BEGIN Record extracts
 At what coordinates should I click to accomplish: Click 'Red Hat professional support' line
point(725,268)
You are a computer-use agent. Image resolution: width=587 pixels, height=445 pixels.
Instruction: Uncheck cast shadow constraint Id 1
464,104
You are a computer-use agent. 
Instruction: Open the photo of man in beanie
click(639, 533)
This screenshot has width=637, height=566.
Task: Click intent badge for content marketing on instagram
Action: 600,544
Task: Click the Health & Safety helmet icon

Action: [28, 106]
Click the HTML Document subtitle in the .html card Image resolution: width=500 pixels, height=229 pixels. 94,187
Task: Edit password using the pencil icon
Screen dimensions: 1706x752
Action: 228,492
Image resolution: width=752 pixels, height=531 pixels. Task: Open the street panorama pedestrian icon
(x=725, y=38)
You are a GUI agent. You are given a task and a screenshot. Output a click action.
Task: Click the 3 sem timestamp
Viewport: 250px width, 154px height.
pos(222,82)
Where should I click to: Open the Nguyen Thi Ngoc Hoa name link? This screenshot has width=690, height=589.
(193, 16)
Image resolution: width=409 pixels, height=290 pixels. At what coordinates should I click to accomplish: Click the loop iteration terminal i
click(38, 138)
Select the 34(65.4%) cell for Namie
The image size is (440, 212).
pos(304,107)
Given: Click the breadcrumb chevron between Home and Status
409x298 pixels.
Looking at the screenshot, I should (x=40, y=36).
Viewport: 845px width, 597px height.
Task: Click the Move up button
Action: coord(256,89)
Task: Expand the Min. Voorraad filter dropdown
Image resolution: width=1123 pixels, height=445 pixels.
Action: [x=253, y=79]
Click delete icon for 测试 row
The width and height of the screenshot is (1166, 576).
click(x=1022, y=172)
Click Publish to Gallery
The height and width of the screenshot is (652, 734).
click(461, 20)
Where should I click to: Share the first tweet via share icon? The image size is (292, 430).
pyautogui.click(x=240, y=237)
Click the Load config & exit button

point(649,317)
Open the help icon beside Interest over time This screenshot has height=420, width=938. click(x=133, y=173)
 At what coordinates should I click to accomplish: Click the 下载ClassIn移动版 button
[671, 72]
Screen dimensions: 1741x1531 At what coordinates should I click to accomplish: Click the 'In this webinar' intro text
END Record extracts
> **Task requirements**
Find the string "agent" in the listing and return every line that holds it.

> **Response to the task**
You are a computer-use agent. Image resolution: width=587 pixels, height=445 pixels.
You are a computer-use agent. 
You are a GUI agent. You are given a task and a screenshot. Output a click action.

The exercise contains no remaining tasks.